▶ [Exercise]: Identify and pull out each line of the entries in which "this" occurs.

Content starts

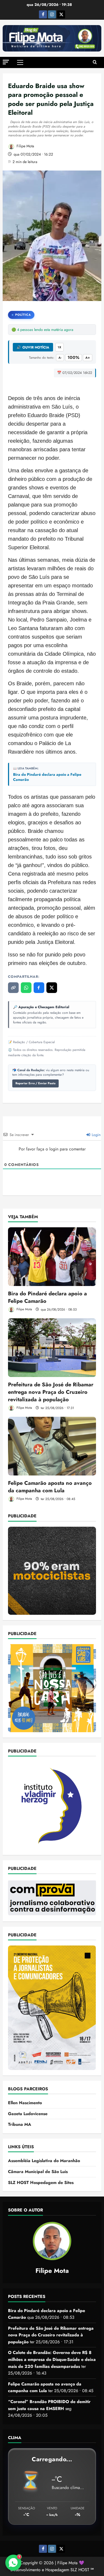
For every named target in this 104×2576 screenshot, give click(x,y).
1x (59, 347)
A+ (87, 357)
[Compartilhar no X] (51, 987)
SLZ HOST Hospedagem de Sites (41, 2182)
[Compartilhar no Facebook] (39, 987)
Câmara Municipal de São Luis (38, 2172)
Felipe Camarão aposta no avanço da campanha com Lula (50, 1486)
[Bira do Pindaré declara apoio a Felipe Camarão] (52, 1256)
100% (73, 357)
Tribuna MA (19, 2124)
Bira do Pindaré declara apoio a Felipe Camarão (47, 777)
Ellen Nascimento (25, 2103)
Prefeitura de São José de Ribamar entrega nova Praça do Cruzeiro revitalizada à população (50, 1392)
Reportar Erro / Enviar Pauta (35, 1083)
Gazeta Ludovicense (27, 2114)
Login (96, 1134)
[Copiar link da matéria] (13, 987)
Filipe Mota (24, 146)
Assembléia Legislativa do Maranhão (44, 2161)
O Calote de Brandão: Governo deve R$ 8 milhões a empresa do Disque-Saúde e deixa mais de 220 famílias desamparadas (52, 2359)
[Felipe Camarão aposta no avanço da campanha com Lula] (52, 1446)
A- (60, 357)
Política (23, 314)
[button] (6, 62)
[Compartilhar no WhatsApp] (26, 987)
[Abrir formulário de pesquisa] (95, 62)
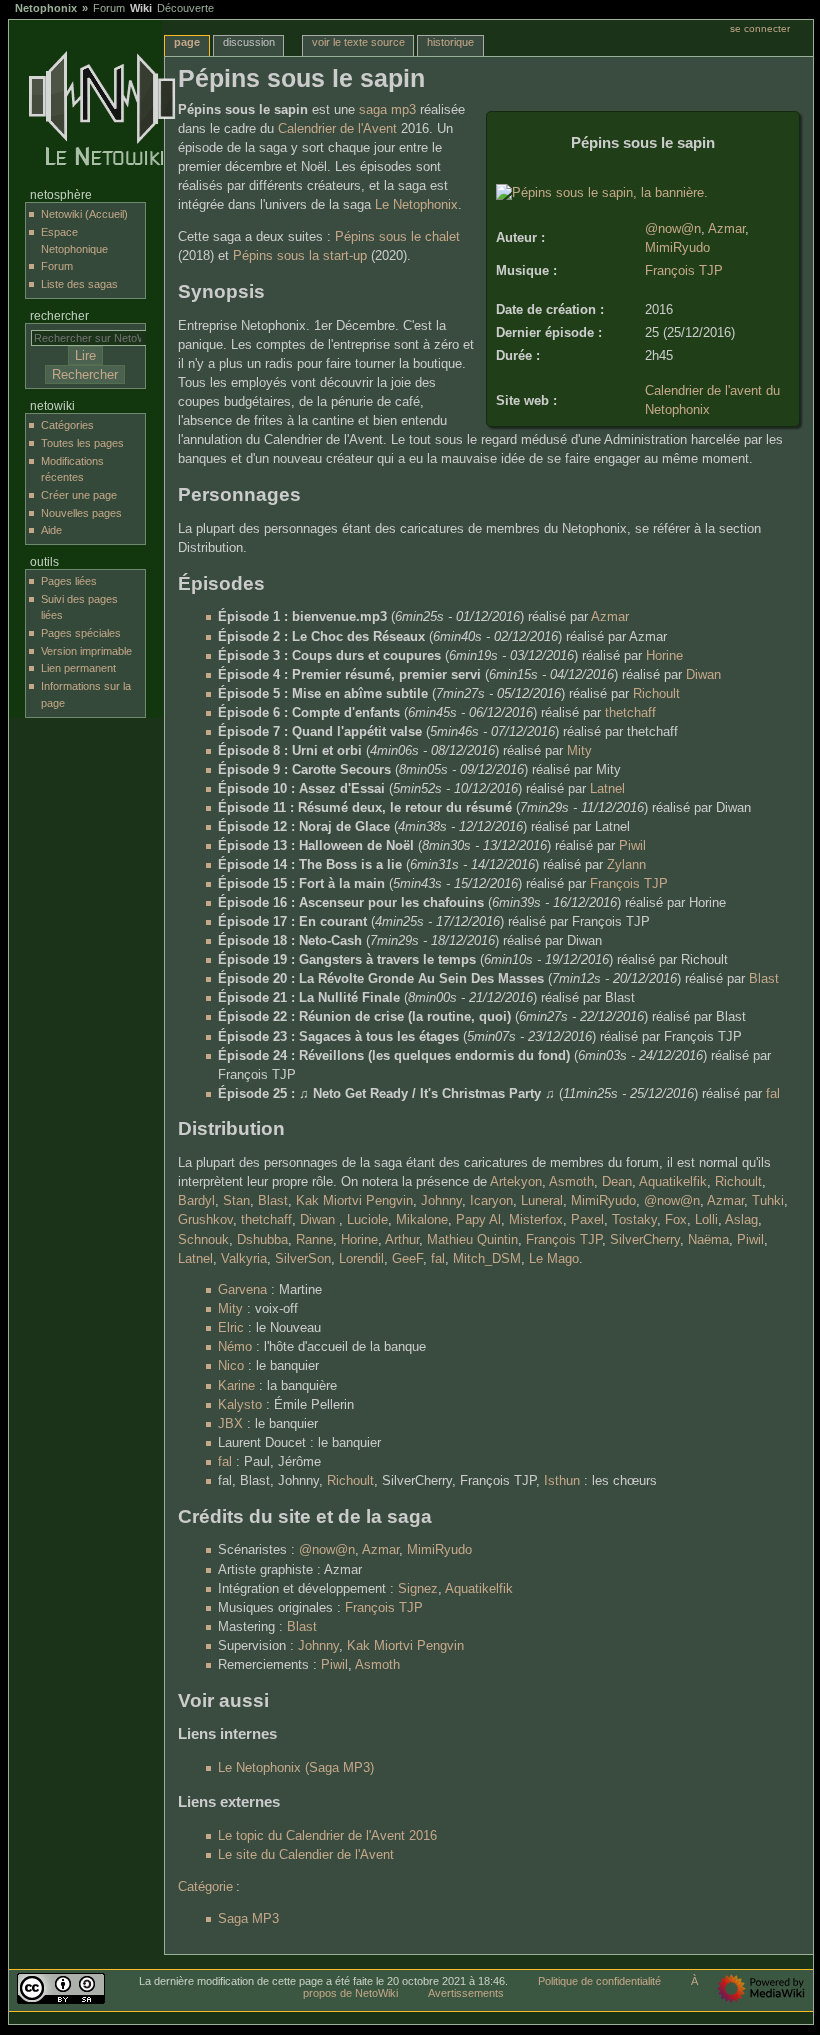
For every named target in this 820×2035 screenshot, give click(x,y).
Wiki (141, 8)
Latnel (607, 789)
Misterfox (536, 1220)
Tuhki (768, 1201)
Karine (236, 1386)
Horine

Content ends

▶ [Response]:
For every named target in this 104×2576 screenshot, give click(x,y).
For every named target in this 820×2035 screenshot, give click(x,y).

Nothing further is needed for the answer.